- Cover of the Grove Press paperback edition
- Original language: English
- Written by: Larry Kramer
- Subject: HIV/AIDS in the United States
- Genre: Drama
- Setting: National Institutes of Health

Premiere
- Date: October 11, 1992
- Place: Lucille Lortel Theatre New York City

= The Destiny of Me =

1992 play by Larry Kramer

The Destiny of Me is a 1992 American play by Larry Kramer. The play follows Ned Weeks, a character from Kramer's 1985 play The Normal Heart. The play premiered off-Broadway in 1992, and was a finalist for the Pulitzer Prize for Drama.

==Overview==
The Destiny of Me focuses on Ned Weeks, a character introduced in The Normal Heart, as he checks into the National Institutes of Health to undergo an experimental treatment for AIDS. Much of his story is told in flashback, as Ned recalls growing up as Alexander in a Jewish household where, as a hardcore theatre aficionado, he imitates Cornelia Otis Skinner and Mary Martin and adorns his bedroom with Broadway posters. He constantly is beaten by his father Richard, a government employee who never fulfilled the promise of his Yale education, for being "different" and a "sissy," while his sympathetic but complacent mother Rena fails to intervene. Meanwhile, both parents dote on his brother Benjamin, who grows up to become a successful attorney with a dazzling career.

==Productions==
The play premiered Off-Broadway, produced by the Circle Repertory Company, at the Lucille Lortel Theatre on October 11, 1992 and closed on March 21, 1993 after 198 performances. Directed by Marshall W. Mason, the cast included John Cameron Mitchell as Alexander, Jonathan Hadary as Ned, David Spielberg as Richard, Piper Laurie as Rena, and Peter Frechette as Benjamin.

Larry Kramer was nominated for the 1993 Pulitzer Prize for Drama.
 Kramer won the Obie Award and the 1993 Lucille Lortel Award for Outstanding Play, and John Cameron Mitchell won the Obie Award, Performance, and was nominated for a Drama Desk Award as Best Actor in a play.

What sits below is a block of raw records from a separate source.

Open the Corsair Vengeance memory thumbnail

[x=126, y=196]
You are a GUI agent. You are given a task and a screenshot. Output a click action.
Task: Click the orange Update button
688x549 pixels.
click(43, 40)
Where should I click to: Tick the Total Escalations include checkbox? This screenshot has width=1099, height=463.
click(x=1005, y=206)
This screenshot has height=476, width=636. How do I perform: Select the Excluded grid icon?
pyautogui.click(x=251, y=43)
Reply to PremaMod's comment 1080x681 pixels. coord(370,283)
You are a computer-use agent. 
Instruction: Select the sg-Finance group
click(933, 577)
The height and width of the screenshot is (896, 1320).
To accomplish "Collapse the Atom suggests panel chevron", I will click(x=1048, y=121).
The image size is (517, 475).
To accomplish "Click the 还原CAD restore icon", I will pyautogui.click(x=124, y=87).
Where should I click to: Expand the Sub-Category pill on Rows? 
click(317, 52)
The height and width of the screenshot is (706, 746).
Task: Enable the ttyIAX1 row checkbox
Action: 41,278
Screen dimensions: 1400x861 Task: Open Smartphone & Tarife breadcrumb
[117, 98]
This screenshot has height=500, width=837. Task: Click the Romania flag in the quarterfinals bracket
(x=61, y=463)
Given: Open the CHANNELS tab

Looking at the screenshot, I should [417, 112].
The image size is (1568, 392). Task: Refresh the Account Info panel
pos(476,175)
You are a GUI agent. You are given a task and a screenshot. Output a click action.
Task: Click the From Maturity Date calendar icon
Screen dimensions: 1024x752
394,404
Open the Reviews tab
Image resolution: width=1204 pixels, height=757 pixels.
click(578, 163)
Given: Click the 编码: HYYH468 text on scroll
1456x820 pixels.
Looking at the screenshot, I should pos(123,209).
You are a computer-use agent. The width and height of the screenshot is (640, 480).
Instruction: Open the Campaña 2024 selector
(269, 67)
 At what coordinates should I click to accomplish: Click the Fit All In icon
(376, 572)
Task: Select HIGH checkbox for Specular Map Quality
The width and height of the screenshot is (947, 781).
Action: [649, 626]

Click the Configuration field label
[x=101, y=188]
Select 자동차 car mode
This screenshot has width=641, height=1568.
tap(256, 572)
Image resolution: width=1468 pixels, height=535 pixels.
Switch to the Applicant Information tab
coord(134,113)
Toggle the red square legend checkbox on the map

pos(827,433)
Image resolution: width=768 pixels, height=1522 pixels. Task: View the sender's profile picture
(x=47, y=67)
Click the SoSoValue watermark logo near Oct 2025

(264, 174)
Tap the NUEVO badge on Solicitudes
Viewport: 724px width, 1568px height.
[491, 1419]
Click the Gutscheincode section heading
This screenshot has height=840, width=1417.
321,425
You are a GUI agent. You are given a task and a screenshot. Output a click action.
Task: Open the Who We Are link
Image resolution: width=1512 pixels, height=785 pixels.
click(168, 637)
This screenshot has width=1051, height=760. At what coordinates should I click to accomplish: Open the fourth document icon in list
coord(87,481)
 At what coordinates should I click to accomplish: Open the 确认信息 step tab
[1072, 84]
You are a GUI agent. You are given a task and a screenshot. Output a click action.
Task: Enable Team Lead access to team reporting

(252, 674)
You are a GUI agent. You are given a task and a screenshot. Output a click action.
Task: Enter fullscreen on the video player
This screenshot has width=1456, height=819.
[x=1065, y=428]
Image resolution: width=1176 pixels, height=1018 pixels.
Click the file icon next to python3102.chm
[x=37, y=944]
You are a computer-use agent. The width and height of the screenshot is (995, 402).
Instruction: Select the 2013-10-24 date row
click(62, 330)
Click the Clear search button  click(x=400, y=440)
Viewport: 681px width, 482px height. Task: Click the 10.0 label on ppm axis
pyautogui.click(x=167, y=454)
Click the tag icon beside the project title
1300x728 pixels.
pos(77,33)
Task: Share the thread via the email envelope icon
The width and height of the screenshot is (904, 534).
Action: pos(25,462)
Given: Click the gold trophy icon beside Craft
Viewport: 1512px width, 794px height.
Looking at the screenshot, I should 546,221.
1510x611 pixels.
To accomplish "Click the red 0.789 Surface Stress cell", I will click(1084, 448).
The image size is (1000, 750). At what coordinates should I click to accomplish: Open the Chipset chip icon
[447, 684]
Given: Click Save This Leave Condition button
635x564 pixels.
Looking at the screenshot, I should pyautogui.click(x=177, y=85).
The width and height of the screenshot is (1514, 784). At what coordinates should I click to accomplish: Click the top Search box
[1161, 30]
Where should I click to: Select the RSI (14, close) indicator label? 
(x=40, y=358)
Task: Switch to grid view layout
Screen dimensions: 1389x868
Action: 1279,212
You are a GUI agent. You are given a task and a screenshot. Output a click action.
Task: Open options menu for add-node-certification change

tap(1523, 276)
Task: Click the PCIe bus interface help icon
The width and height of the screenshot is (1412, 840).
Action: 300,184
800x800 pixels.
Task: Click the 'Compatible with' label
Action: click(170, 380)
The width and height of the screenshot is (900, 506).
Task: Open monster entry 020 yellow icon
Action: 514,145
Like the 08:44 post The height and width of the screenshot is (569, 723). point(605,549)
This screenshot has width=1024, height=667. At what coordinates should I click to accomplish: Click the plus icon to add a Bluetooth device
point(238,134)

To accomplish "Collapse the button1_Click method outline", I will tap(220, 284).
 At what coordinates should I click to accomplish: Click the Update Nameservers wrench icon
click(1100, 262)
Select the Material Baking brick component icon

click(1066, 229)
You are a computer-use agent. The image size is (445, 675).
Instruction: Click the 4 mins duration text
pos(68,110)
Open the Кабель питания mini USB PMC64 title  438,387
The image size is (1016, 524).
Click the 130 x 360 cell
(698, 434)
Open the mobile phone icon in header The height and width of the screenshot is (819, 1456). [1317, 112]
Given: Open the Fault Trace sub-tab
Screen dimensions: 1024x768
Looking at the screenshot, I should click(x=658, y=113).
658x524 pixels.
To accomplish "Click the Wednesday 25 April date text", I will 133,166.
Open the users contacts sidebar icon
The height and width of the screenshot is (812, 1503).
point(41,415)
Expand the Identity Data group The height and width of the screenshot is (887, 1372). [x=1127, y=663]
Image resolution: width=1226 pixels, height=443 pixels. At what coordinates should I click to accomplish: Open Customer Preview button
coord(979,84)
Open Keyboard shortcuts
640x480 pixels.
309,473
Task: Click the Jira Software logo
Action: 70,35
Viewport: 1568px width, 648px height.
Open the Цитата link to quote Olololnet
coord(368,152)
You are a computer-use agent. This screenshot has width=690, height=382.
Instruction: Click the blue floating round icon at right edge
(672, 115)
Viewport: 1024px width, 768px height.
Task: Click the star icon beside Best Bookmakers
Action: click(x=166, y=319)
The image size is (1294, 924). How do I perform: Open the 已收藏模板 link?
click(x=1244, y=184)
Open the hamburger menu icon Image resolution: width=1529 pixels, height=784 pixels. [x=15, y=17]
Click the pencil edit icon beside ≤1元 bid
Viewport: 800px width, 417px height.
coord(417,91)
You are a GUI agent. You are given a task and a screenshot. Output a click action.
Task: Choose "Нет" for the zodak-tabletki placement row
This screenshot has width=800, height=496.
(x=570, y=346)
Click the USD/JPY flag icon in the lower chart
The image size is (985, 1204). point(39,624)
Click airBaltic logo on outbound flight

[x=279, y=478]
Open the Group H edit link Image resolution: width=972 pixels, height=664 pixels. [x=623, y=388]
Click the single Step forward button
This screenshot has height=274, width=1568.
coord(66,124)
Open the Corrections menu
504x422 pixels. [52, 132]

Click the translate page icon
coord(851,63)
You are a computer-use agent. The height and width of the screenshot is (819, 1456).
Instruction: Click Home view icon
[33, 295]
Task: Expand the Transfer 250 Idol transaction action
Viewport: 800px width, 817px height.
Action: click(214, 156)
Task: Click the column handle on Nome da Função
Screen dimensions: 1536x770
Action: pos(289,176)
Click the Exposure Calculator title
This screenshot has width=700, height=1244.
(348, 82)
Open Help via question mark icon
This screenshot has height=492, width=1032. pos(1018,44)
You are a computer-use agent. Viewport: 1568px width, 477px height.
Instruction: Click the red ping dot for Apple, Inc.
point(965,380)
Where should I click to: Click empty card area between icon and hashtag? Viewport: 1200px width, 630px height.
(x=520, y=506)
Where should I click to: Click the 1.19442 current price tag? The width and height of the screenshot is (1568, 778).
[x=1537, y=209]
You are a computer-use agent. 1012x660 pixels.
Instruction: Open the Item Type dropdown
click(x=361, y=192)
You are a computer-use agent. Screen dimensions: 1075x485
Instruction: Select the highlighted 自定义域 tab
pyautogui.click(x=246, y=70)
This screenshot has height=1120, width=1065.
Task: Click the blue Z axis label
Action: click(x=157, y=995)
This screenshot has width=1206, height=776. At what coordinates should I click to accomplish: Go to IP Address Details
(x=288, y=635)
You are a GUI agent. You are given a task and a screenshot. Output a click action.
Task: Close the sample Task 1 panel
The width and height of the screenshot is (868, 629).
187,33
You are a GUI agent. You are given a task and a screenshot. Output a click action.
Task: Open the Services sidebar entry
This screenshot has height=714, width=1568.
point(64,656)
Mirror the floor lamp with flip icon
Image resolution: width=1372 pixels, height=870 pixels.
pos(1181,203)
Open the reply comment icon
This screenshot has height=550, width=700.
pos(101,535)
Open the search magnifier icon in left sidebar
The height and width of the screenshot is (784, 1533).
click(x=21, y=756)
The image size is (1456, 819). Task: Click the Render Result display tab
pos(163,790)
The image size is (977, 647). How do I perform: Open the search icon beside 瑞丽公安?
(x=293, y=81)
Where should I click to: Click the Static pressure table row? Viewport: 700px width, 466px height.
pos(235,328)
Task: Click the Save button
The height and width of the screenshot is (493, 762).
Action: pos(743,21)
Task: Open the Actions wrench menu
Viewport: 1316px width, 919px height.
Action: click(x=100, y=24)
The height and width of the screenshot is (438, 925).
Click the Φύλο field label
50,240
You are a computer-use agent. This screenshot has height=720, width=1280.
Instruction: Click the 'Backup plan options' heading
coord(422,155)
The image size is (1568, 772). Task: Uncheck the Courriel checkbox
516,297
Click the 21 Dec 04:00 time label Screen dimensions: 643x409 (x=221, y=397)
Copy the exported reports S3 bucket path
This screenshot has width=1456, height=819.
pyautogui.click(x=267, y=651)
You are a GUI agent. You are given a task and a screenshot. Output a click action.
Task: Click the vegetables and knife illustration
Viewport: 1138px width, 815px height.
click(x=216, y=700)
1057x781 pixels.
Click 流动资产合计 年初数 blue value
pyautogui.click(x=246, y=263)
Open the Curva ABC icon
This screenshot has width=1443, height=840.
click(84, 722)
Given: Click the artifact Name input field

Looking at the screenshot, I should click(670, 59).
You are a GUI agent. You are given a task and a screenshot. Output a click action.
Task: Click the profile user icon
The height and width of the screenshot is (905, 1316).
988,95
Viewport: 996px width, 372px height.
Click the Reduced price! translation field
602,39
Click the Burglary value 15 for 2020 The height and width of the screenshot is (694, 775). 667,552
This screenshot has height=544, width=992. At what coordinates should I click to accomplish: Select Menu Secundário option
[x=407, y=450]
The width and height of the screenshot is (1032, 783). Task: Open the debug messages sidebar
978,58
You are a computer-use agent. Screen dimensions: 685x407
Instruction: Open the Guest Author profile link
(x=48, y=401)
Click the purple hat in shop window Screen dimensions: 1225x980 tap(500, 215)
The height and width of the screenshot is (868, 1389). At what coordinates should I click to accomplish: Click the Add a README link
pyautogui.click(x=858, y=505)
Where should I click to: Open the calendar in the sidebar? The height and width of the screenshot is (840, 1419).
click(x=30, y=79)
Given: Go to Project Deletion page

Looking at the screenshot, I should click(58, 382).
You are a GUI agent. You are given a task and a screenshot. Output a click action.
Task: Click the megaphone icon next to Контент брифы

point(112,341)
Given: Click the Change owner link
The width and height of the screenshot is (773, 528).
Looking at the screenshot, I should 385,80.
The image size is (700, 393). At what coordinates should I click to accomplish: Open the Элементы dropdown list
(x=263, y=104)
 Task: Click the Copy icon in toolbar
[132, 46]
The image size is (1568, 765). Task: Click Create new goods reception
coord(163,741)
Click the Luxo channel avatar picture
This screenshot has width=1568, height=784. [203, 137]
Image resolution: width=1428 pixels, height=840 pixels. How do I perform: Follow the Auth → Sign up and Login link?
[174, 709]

A one-night only benefit reading was held of the play in 2018, presented by The New Group. The reading featured Mark Ruffalo reprising his role as Ned Weeks from the film adaptation of The Normal Heart, Lee Pace as Benjamin, Ellen Barkin as Rena, Eric Bogosian as Richard, Gideon Glick as Alexander, and Josh Hamilton as Dr. Thomas Hamilton. Edie Falco read the stage directions.

==Critical response==
Frank Rich of The New York Times observed, "No one can accuse Mr. Kramer of being a boy who cried wolf. History may judge this impossible, reflexively contentious man a patriot. But what makes The Destiny of Me so fascinating, and at times overwhelmingly powerful, is not so much its expected single-mindedness about AIDS as its unexpectedly relentless pursuit of the crusader at center stage. Mr. Kramer cannot solve the medical mystery of the virus or the psychological mystery of the world's tardy response to the peril. What he can try to crack is his own mystery: Why was he of all people destined to scream bloody murder with the aim of altering the destiny of the human race? The writing in The Destiny of Me can fall short of Mr. Kramer's ambitions, but it is never less than scaldingly honest." He continued, "Not by happenstance is The Destiny of Me a juicy, three-act memory play in the mode of that Arthur Miller-Tennessee Williams era, with occasional flashes of humor reminiscent of latter-day variations on the form by Neil Simon and Herb Gardner... Given the conventionality of Mr. Kramer's dramatic format, one sometimes wishes the dialogue fleshing it out were finer. He has a good ear, but it is the ear of a journalist, not a poet."